Goal of the exercise: Exclude the pictures, then quote exactly the lines from the one holding "You are a GUI" through the last line of the records.

*** Opening Records supplied ***

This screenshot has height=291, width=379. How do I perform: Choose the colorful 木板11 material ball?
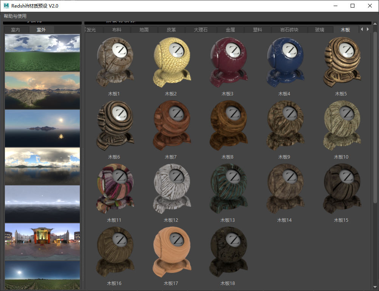(x=113, y=188)
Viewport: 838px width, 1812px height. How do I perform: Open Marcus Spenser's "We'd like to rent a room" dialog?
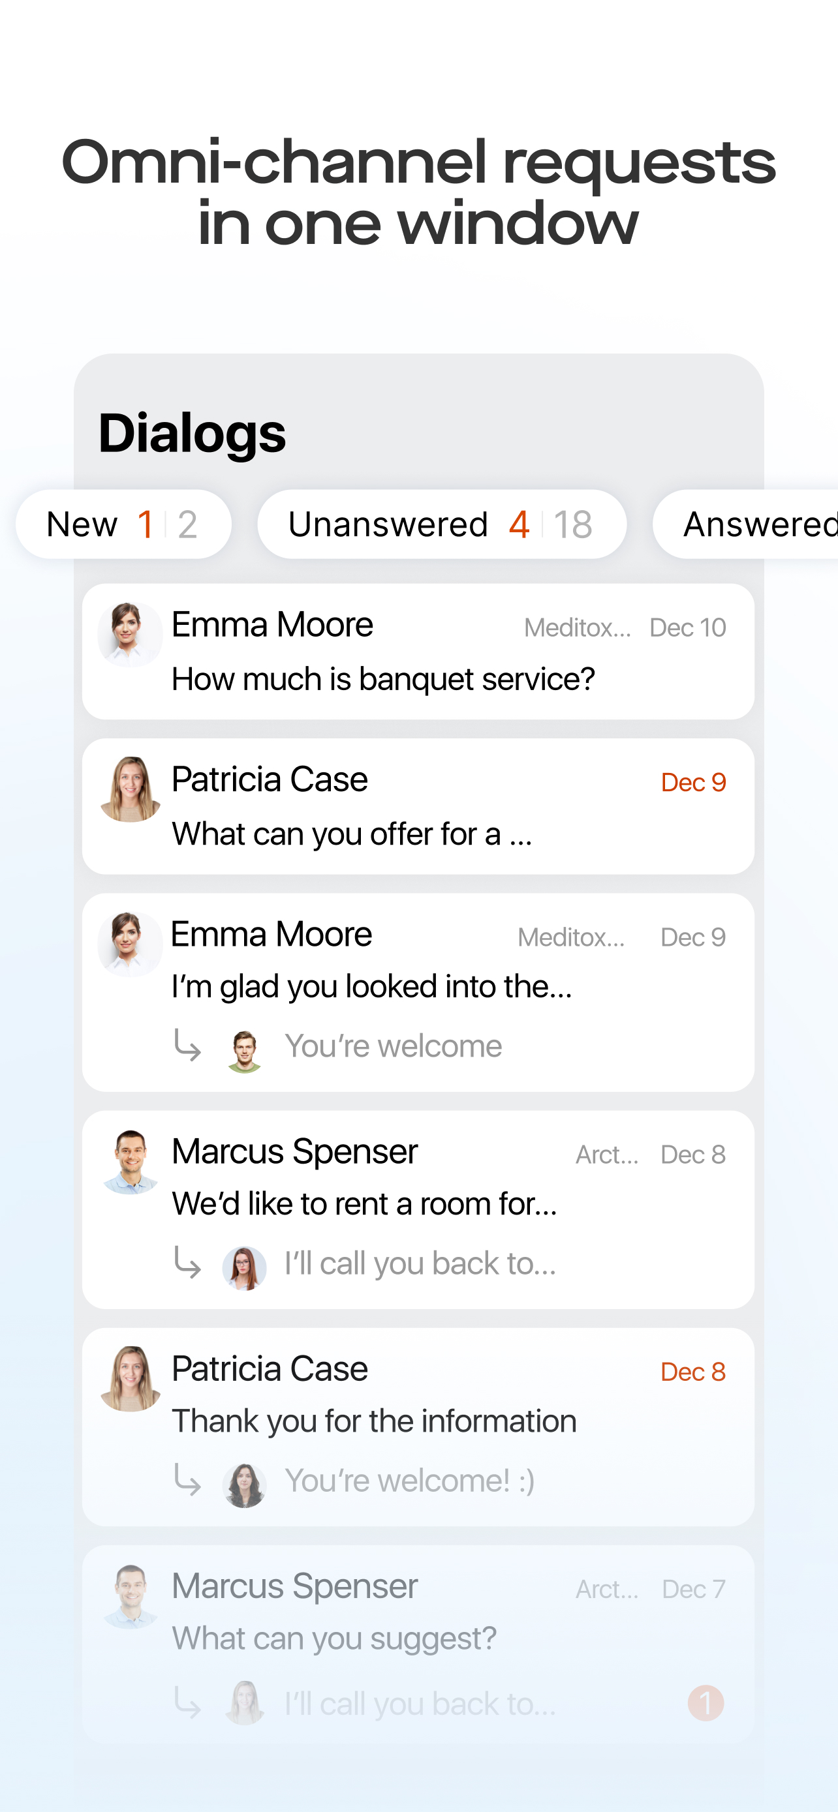coord(418,1210)
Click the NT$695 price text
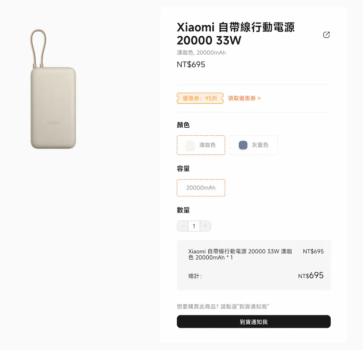Viewport: 363px width, 350px height. coord(191,64)
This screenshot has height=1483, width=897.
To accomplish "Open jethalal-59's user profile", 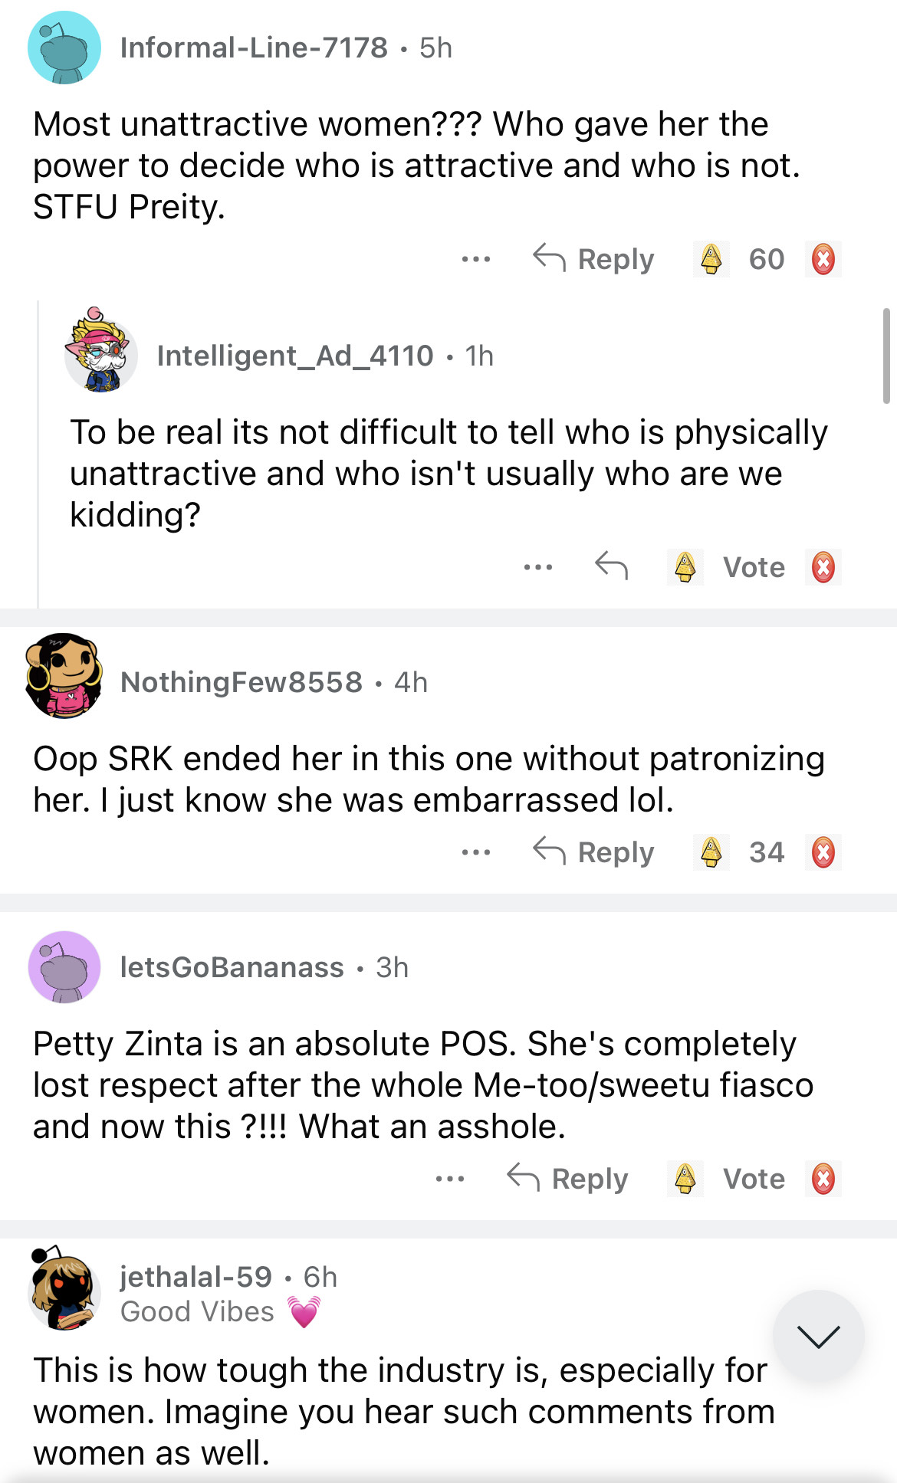I will pyautogui.click(x=196, y=1277).
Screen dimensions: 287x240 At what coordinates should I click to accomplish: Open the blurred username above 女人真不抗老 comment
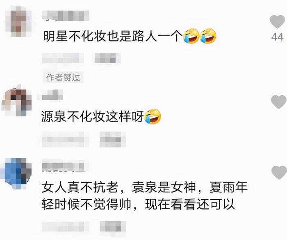click(x=64, y=166)
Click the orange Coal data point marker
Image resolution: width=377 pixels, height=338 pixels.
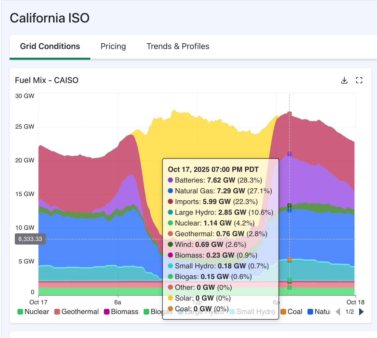click(289, 259)
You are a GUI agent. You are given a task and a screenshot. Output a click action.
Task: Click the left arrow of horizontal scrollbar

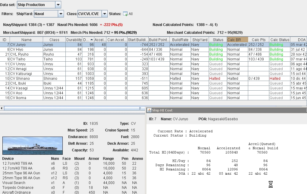2,108
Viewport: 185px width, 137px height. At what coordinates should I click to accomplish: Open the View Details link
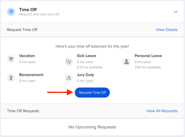click(x=167, y=30)
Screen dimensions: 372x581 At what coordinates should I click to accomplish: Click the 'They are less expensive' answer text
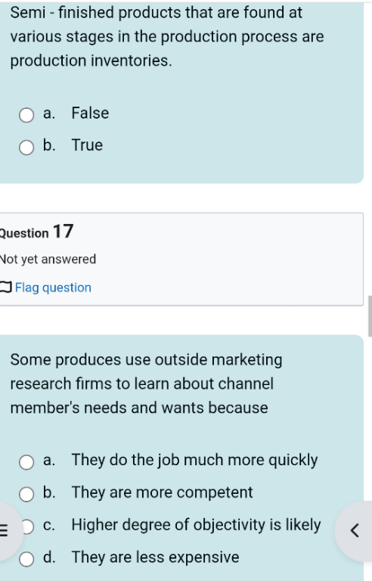click(155, 558)
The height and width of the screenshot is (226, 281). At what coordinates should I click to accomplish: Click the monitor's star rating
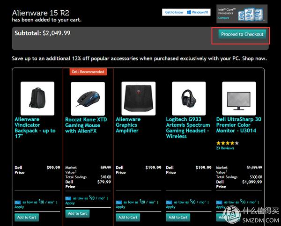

*** Closing Records supplied ***

Result for this exercise:
You are a GUI agent. You are given a task and a screenshot. Output a click action.
Task: Click the left arrow of horizontal scrollbar

2,108
Viewport: 185px width, 137px height. At what coordinates should I click to accomplish: Open the View Details link
click(x=167, y=30)
Screen dimensions: 372x581 At what coordinates should I click to accomplish: Click the 'They are less expensive' answer text
click(155, 558)
The height and width of the screenshot is (226, 281). At what coordinates should I click to accomplish: Click the monitor's star rating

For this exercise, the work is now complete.